For this exercise, please return exactly the line containing "Given: Click the records list scrollbar thumb" and each line after it through the end of the records, with no pictures included.

*** Opening ENTRIES SHOWN ***

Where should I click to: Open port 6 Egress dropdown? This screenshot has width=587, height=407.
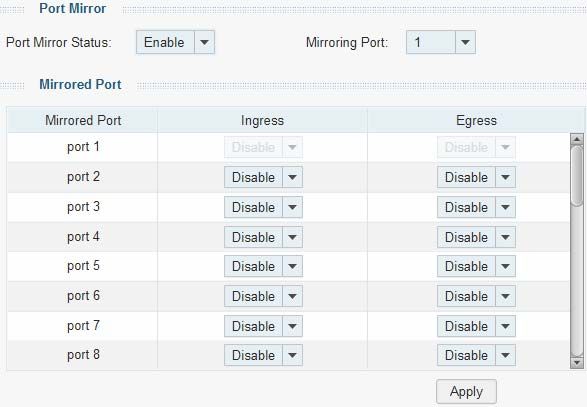(x=476, y=296)
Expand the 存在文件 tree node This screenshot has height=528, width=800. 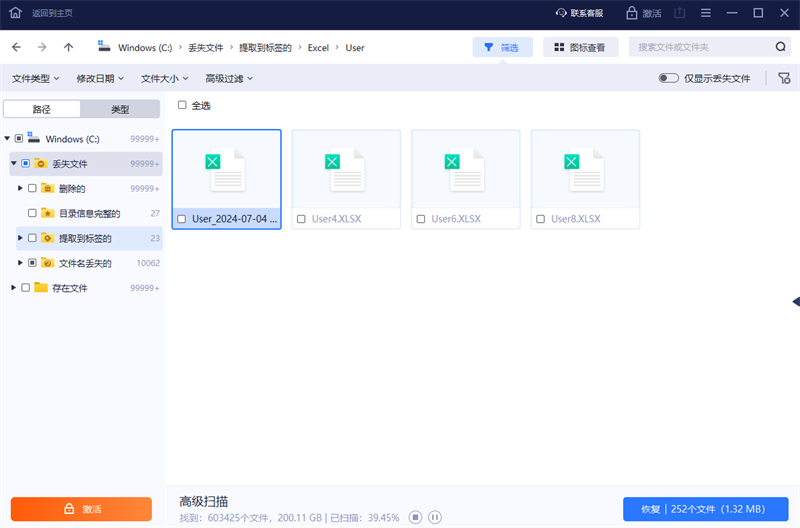pyautogui.click(x=13, y=288)
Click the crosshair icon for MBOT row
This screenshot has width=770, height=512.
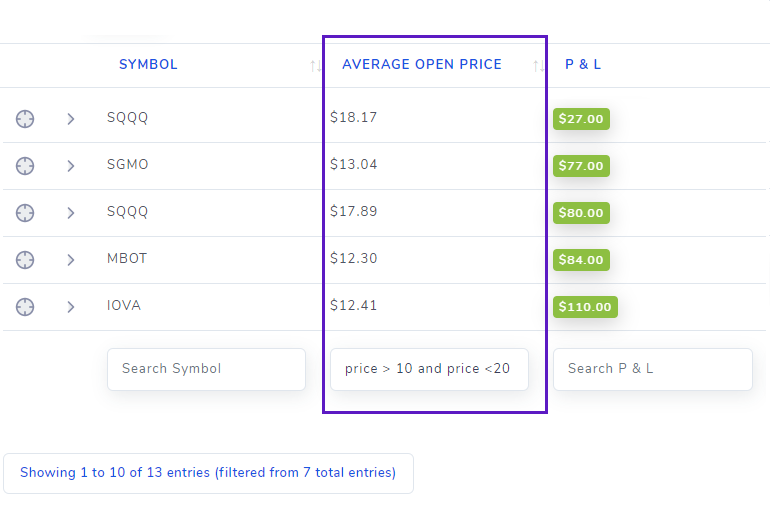coord(25,260)
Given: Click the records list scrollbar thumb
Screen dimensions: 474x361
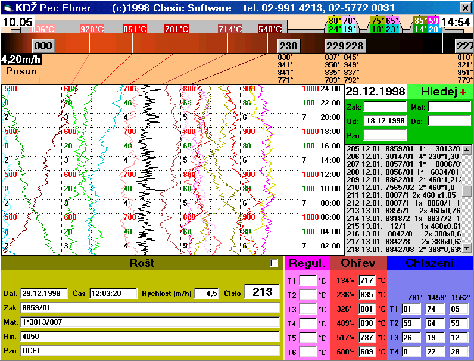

*** Closing ENTRIES SHOWN ***

EXPECTED OUTPUT:
Given: Click the records list scrollbar thumb
Screen dimensions: 474x361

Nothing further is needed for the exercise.